So, grab a seat and let’s have a deep dive in this ML model. But before starting the technical details let us first understand, What Asset Performance Management is?

Asset Performance Management

Asset Performance Management (APM) in case of software are the systems that act to improve the reliability and availability of physical assets while minimizing risk and operating costs. APM typically includes predictive maintenance, condition monitoring of assets, reducing the unplanned downtime often using technologies such as data collection, visualizing the data and showing the analytics related with it.

Basically, the equipment’s used for storage, controlling flow, containing chemical reactions, refining and processing are known as Process Plants Equipment’s. In our case, we are dealing with the Oil and Gas Industry where typical Process Plant Equipment’s may be Heat Exchanger, Turbines, Coolant equipment, Gas Compressors, Pumps, Mixers, Storage Tanks, etc. Mainly the equipment’s are classified into two categories: 1. High Risk Equipment’s (Mostly Rotating Equipment’s) and Low Risk Equipment’s (Mostly Fixed Equipment’s).

In this blog I will be focusing on only one asset which is Heat Exchanger which can be classified as High-Risk Equipment.

Okay folks, now before moving towards Dataset part first let us understand, What Heat Exchanger actually is?

Heat Exchanger

Heat Exchanger is a process plant equipment that is specially designed for heat transfer between different media. One medium is process fluid and the other is a heat-absorbing coolant comprised of chilled liquid or gas. Heat exchangers function by bringing a cooled fluid into close contact with a hot industrial process or piece of equipment. This allows for an exchange of the heat between the two mediums by using the principles of thermal heat conduction.

Now let’s study about the parameters of Heat Exchanger so that we can generate our Dataset.

#Parameters –

  1. Flow Rate of Fluid (Q) – It is the amount of fluid (in liters) flowing per minute through the Heat Exchanger.
  2. Pressure at Cold Inlet (P1) in kg/cm^2.
  3. Pressure at Hot Inlet (P2) in kg/cm^2.
  4. Cold Fluid Pressure Drop (PCD) in (mm of HG).
  5. Hot Fluid Pressure Drop (PHD) in (mm of HG).
  6. Cold Fluid Inlet Temperature (T1(k)).
  7. Cold Fluid Outlet Temperature (T2(k)).
  8. Hot Fluid Inlet Temperature (T3(k)).
  9. Hot Fluid Outlet Temperature (T4(k)).
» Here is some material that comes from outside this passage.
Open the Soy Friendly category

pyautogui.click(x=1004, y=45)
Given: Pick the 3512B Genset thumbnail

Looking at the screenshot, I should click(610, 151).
Based on the above parameters we will generate our analytics.

So now we know what Heat Exchanger is and how it works. Now let’s have a mind mapping of our ML model for better understanding...

Mind-Mapping

Process...

Now let's study about the process we are going to follow while building our ML model...

So, now you must have understood what process we are going to follow for our ML model. Now let’s dive into the generation of Dataset...

Dataset Generation...

Now you might wonder, how we are going to generate the Dataset since all the Assets used in the Process Plant Equipment’s are the mechanical assets and not the software one.

Here the idea is to connect the IoT devices to the machinery which will measure the parameters of that equipment and correspondingly send the generated data to the APM system which will predict the behavior and condition of that equipment.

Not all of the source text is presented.